GIVEN PROBLEM 1
Extract the passage from the conservative force article running from "Other examples of" up to and including "is spherically symmetric.", copying it word for word.
GIVEN PROBLEM 2
Extend the conservative force article from the point where it stops, writing further text in the same technical manner.

SELECTED EXCERPT
################

= Conservative force =

Force in which the work done in moving an object depends only on its displacement

In physics, a conservative force is a force with the property that the total work done by the force in moving a particle between two points is independent of the path taken. Equivalently, if a particle travels in a closed loop, the total work done (the sum of the force acting along the path multiplied by the displacement) by a conservative force is zero.

A conservative force depends only on the position of the object. If a force is conservative, it is possible to assign a numerical value for the potential at any point and conversely, when an object moves from one location to another, the force changes the potential energy of the object by an amount that does not depend on the path taken, contributing to the mechanical energy and the overall conservation of energy. If the force is not conservative, then defining a scalar potential is not possible, because taking different paths would lead to conflicting potential differences between the start and end points.

Gravitational force is an example of a conservative force, while frictional force is an example of a non-conservative force.

Other examples of conservative forces are: force in elastic spring, force due to liquid pressure acting on a surface, electrostatic force between two electric charges, and magnetic force between two magnetic poles. The last two forces are called central forces as they act along the line joining the centres of two charged/magnetized bodies. A central force is conservative if and only if it is spherically symmetric.

################

EXCERPTED DATA
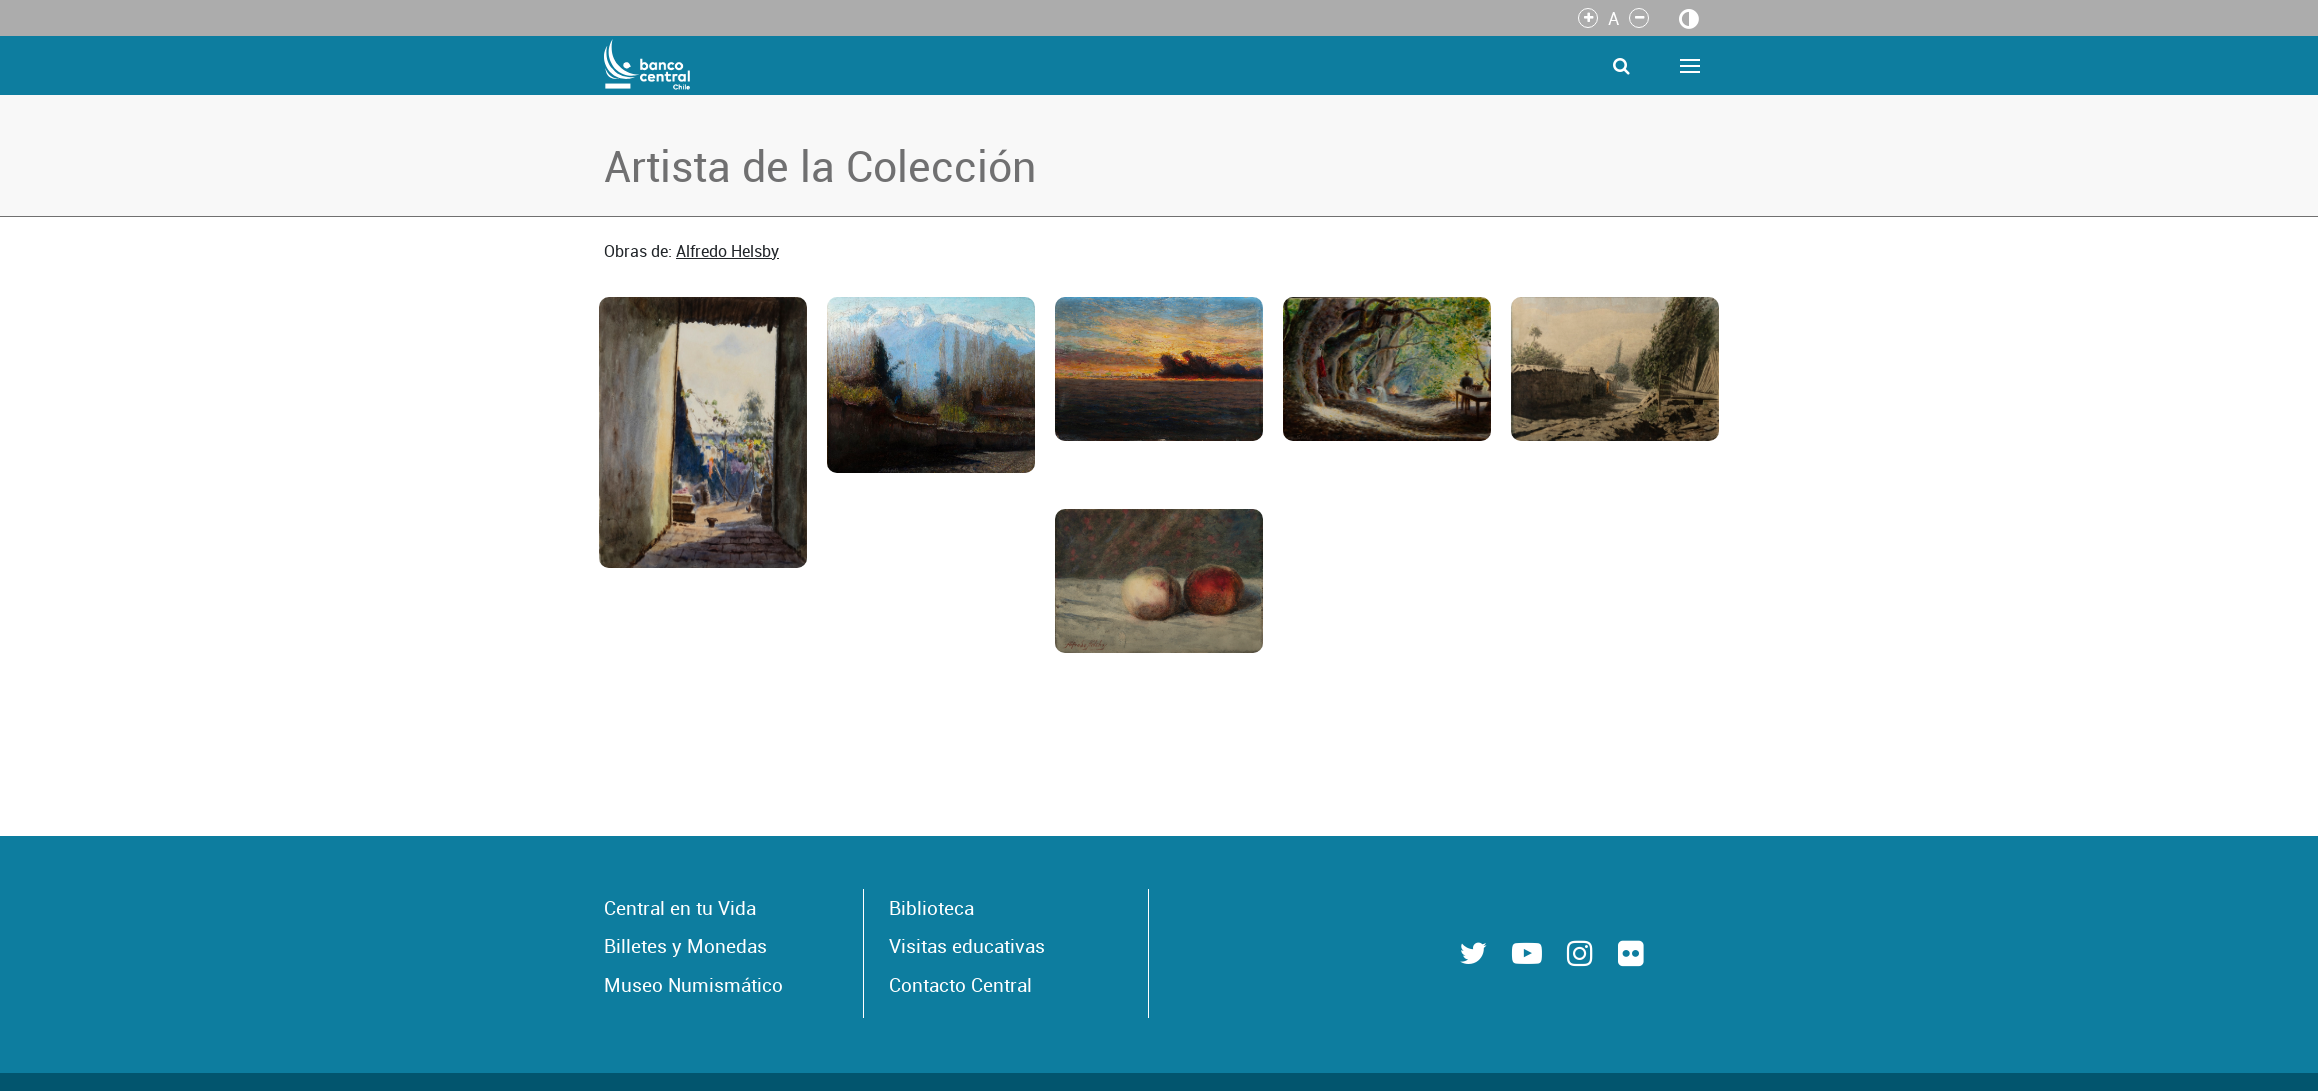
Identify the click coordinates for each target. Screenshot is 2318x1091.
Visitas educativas (967, 946)
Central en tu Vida (680, 908)
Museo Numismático (693, 985)
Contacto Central (960, 985)
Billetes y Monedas (685, 946)
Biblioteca (931, 908)
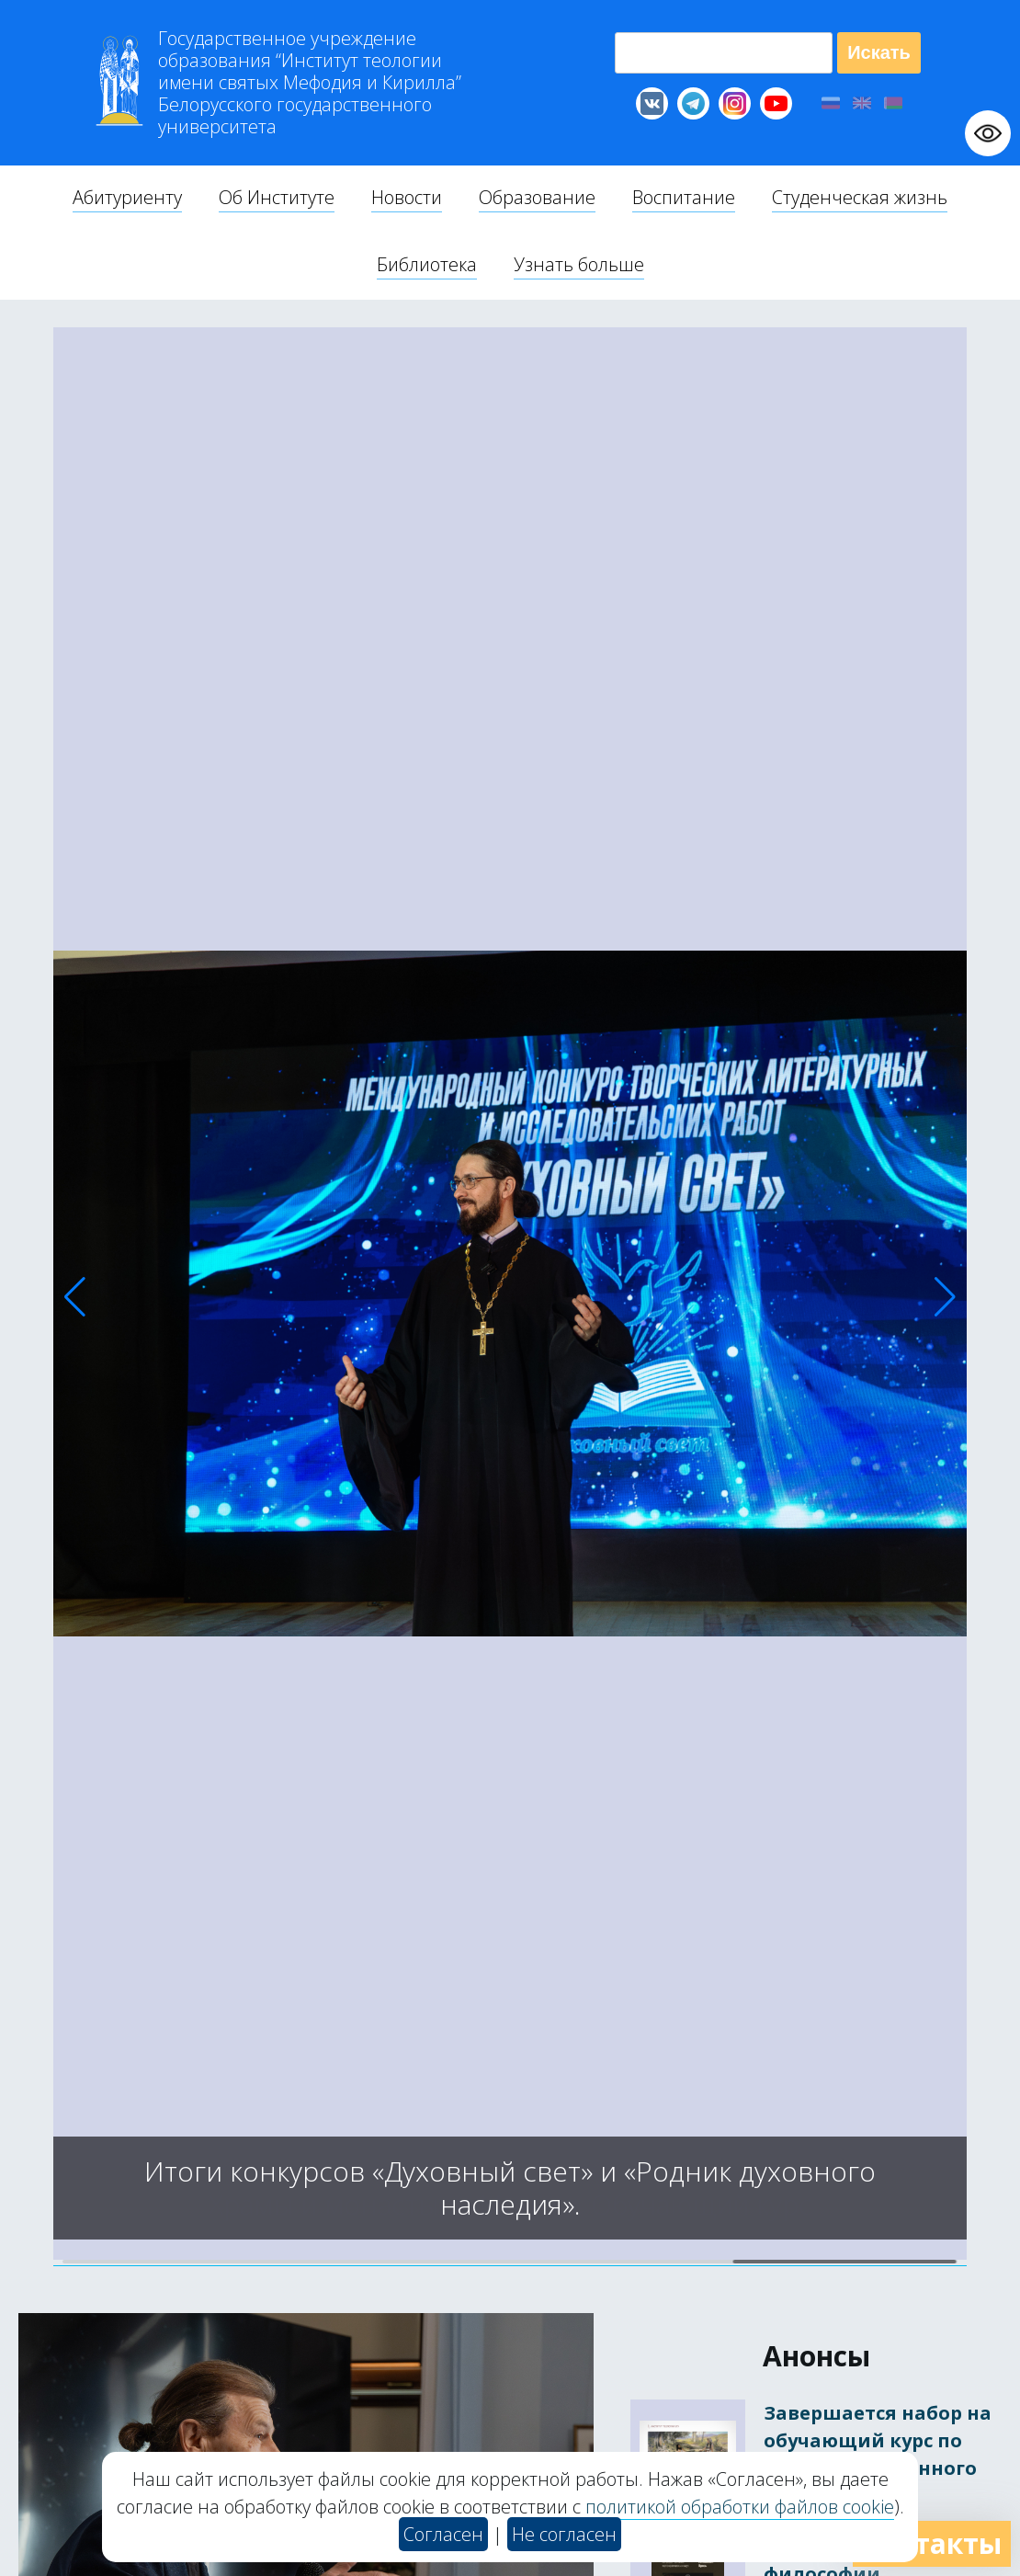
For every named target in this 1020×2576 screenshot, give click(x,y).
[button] (74, 1297)
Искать (879, 52)
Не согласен (564, 2534)
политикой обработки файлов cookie (739, 2506)
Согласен (443, 2534)
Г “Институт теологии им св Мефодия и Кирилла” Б (309, 83)
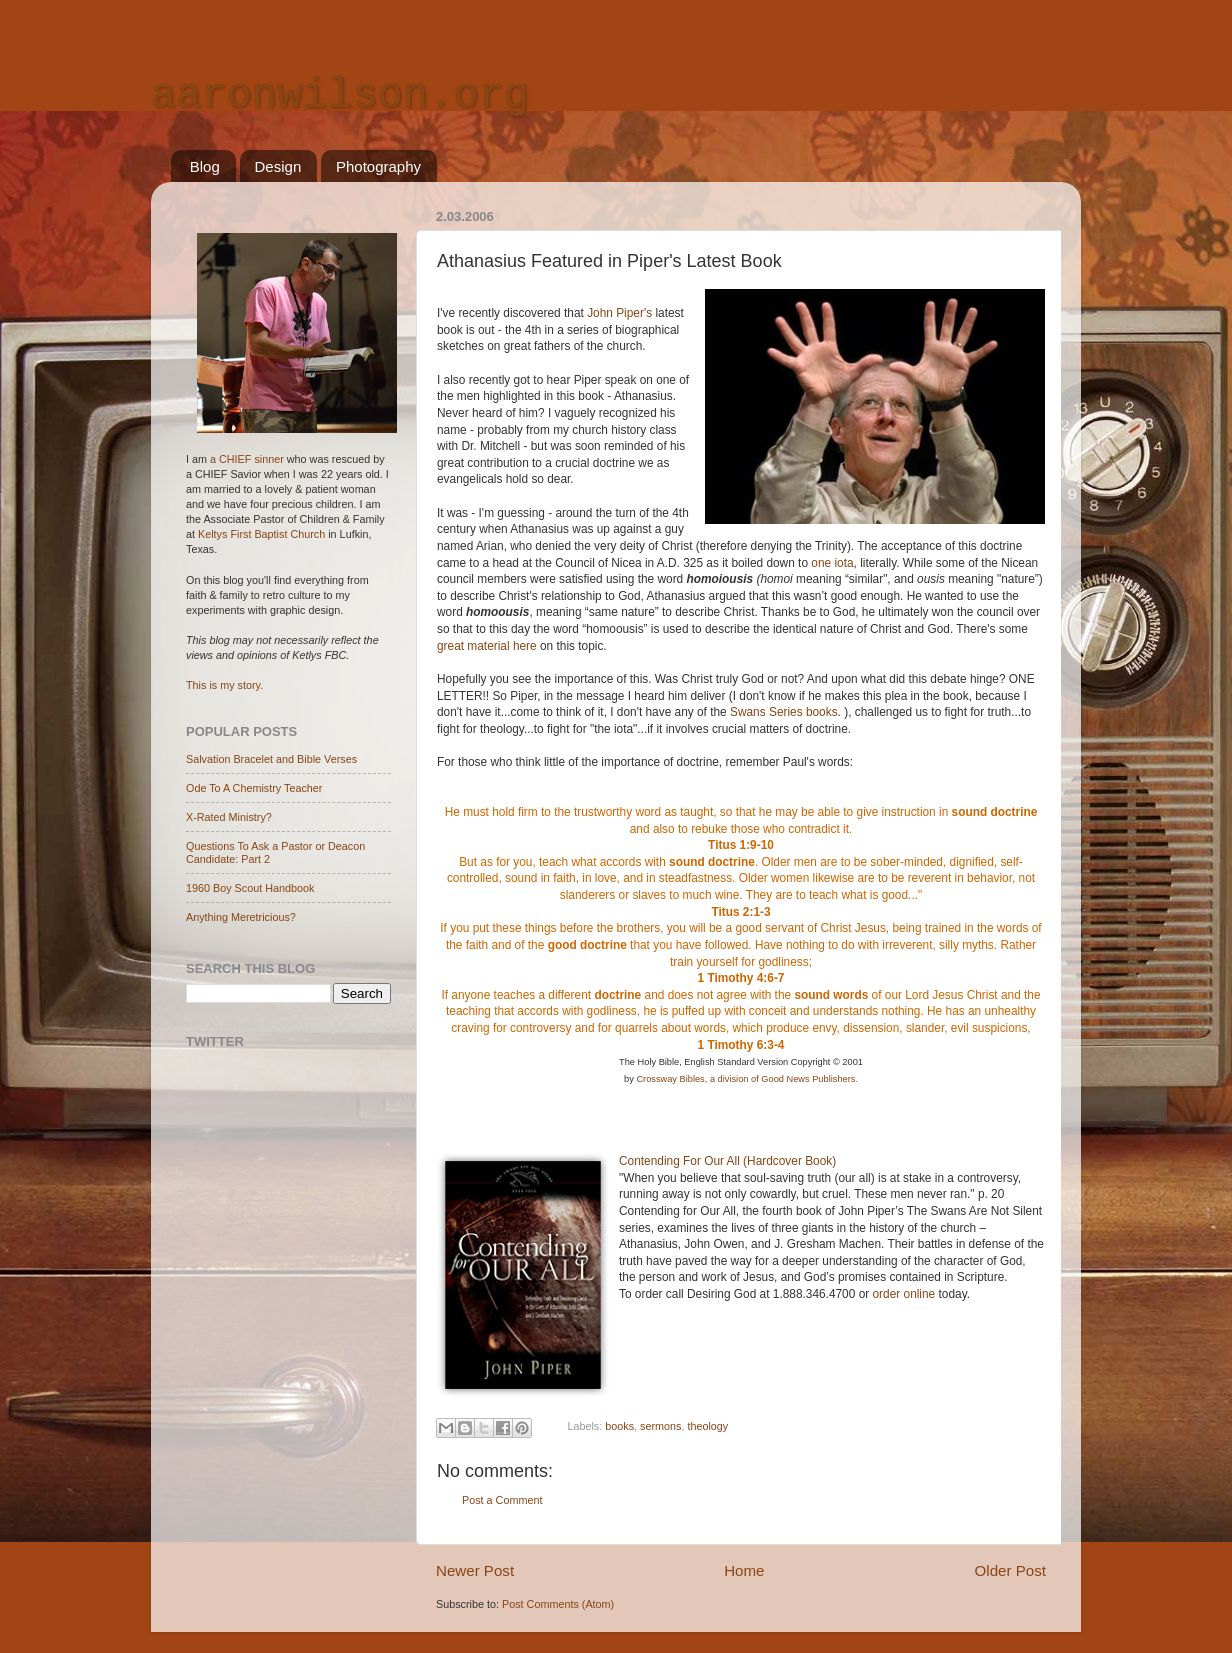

################

ANSWER 1
Other examples of conservative forces are: force in elastic spring, force due to liquid pressure acting on a surface, electrostatic force between two electric charges, and magnetic force between two magnetic poles. The last two forces are called central forces as they act along the line joining the centres of two charged/magnetized bodies. A central force is conservative if and only if it is spherically symmetric.

ANSWER 2
For conservative forces,

$\mathbf{F_c} = - \frac{\textit{dU}}{d\mathbf{s}}$

where $F_c$ is the conservative force, $U$ is the potential energy, and $s$ is the position.

==Informal definition==
Informally, a conservative force can be thought of as a force that conserves mechanical energy. Suppose a particle starts at point A, and there is a force F acting on it. Then the particle is moved around by other forces, and eventually ends up at A again. Though the particle may still be moving, at that instant when it passes point A again, it has traveled a closed path. If the net work done by F at this point is 0, then F passes the closed path test. Any force that passes the closed path test for all possible closed paths is classified as a conservative force.

The gravitational force, spring force, magnetic force (according to some definitions, see below) and electric force (at least in a time-independent magnetic field, see Faraday's law of induction for details) are examples of conservative forces, while friction and air drag are classical examples of non-conservative forces.

For non-conservative forces, the mechanical energy that is lost (not conserved) has to go somewhere else, by conservation of energy. Usually the energy is turned into heat, for example the heat generated by friction. In addition to heat, friction also often produces some sound energy. The water drag on a moving boat converts the boat's mechanical energy into not only heat and sound energy, but also wave energy at the edges of its wake. These and other energy losses are irreversible because of the second law of thermodynamics.

==Path independence==

A direct consequence of the closed path test is that the work done by a conservative force on a particle moving between any two points does not depend on the path taken by the particle.

This is illustrated in the figure to the right: The work done by the gravitational force on an object depends only on its change in height because the gravitational force is conservative. The work done by a conservative force is equal to the negative of change in potential energy during that process. For a proof, imagine two paths 1 and 2, both going from point A to point B. The variation of energy for the particle, taking path 1 from A to B and then path 2 backwards from B to A, is 0; thus, the work is the same in path 1 and 2, i.e., the work is independent of the path followed, as long as it goes from A to B.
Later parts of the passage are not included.